So I battled 4x8GB in an X470 board today.  Weirdest thing, 2 per channel worked fine, also 3 sticks total worked fine any combination (therefore 2 per channel DOES work both channel A and B), but as soon as both channels had both sticks, bam it wouldn't work.  Seems like a bios bug -- simply entering the timing numbers from 2 sticks per channel let the machine work grand at 3200 CL14 with all 4 sticks installed.  g.skill Trident Z / asus prime pro / 2700X.  Very frustrating 3 hours.


----------



## las (May 27, 2018)

Why did you choose a 300 series chipset for a 2000 series CPU? I guess price? Memory comp and supp is much better on 400 series.


----------



## droopyRO (May 27, 2018)

No PCI slots, i need my sound card, damnit ! 
And no way i would pay double for the same performance and overclock. If it were not for this RAM problem, it would have been a perfect choice for me, that motherboard.


----------



## Caring1 (May 27, 2018)

las said:


> Why did you choose a 300 series chipset for a 2000 series CPU? I guess price? Memory comp and supp is THE SAME.


Fixed it for you, a simple BIOS update is needed only. 4XX series chipset has minimal improvements.


----------



## las (May 27, 2018)

Caring1 said:


> Fixed it for you, a simple BIOS update is needed only. 4XX series chipset has minimal improvements.



Not when it comes to memory compatibility and speed.
Tons of people are still having issues with newest firmware and even beta firmware on 300 series boards.

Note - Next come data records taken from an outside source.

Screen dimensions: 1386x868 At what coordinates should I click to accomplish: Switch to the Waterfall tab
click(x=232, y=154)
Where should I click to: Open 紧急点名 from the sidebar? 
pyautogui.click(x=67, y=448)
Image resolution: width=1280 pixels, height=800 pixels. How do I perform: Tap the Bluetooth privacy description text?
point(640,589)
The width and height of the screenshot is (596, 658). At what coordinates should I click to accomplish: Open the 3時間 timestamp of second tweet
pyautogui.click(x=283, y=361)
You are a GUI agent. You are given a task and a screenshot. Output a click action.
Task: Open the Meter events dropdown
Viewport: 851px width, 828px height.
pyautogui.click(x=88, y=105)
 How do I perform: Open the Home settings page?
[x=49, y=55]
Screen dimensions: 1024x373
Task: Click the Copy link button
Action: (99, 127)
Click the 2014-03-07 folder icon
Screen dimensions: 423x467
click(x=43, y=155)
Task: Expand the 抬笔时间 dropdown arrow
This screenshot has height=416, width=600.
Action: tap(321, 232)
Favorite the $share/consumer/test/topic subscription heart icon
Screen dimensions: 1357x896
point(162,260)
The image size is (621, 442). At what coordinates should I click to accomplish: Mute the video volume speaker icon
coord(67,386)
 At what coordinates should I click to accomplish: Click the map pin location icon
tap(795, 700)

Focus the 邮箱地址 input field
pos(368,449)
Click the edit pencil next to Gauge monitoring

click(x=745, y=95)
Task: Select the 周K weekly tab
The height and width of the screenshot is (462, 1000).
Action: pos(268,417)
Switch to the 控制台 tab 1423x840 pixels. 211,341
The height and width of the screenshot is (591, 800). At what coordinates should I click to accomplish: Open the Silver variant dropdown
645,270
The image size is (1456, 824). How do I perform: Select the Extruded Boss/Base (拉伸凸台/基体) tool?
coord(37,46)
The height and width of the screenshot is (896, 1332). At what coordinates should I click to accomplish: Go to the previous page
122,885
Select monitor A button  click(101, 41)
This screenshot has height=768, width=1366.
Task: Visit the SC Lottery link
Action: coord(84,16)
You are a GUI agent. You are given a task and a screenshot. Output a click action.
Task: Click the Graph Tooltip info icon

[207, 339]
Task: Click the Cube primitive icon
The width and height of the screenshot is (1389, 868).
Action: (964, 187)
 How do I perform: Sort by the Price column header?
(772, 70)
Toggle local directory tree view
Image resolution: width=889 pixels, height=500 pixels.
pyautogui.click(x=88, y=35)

Meanwhile 400 series runs 3200+ no problem on all boards.

AMD named them 4xx for a reason.


----------



## Mussels (May 27, 2018)

not sure about the 2nd gen ryzen, but i needed to over volt my SoC to get my 2133 ram to 3066 - cant remember off  top of my head but i think i raised it between 1.15v-1.2v


----------



## Caring1 (May 27, 2018)

las said:


> AMD named them 4xx for a reason.


Revised power specs for the new chipset due to the release of the new gen Ryzen, that is all, any extra features are at the mercy of the manufacturers to allow their boards to stand out.


----------



## GLD (May 27, 2018)

Good read. I want a Ryzen 2600 but want to wait for the 450 boards. Plan to start with a 2x8G kit or ram. I know the Ryzen rigs are tricky with ram, that is a bummer.


----------



## droopyRO (May 27, 2018)

Found that out the hard way. But in all seriousness, there is no actual difference between 2400 and 2993 in what i tested so far. Some things like ArmA 3 are hard to test since they have no benchmark.


Mussels said:


> not sure about the 2nd gen ryzen, but i needed to over volt my SoC to get my 2133 ram to 3066 - cant remember off  top of my head but i think i raised it between 1.15v-1.2v


Did not try to fiddle with it, will bump the voltage to 1.2V for a quick test once i get home from work.


----------